— SOURCE DATA —
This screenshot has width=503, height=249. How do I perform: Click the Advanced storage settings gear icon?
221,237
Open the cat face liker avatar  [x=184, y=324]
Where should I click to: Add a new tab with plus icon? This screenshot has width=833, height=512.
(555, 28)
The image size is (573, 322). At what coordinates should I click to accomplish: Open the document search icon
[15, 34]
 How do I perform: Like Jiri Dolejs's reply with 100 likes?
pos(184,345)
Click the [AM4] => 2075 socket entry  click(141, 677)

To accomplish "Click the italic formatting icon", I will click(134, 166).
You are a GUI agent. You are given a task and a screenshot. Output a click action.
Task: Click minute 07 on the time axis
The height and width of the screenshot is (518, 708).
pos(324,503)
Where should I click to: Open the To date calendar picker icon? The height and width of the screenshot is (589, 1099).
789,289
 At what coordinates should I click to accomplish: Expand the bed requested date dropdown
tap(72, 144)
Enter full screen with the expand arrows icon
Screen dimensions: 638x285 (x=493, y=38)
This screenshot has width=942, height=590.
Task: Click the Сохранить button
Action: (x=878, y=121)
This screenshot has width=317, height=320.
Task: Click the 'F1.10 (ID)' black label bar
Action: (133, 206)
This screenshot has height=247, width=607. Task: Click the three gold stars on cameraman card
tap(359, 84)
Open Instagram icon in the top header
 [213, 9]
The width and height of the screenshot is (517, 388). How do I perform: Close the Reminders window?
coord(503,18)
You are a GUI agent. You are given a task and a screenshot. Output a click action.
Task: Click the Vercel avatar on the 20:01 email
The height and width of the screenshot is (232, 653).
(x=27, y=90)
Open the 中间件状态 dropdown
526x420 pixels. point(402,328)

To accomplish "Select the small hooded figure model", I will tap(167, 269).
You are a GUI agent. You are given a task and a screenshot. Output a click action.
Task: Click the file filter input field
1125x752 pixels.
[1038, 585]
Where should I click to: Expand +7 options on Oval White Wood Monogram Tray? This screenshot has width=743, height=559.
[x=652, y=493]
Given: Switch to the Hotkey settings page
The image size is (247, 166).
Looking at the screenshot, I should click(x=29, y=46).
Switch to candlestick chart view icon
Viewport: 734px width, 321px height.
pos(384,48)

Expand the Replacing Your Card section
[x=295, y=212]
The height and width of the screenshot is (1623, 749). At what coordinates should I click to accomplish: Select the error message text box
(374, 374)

— WHAT IS BEING ASKED —
Filter the listing for the word "will" and copy every line that holds it.

— RESPONSE BELOW —
To accomplish "Click the italic formatting icon", I will click(134, 166).
To accomplish "Select the small hooded figure model", I will tap(167, 269).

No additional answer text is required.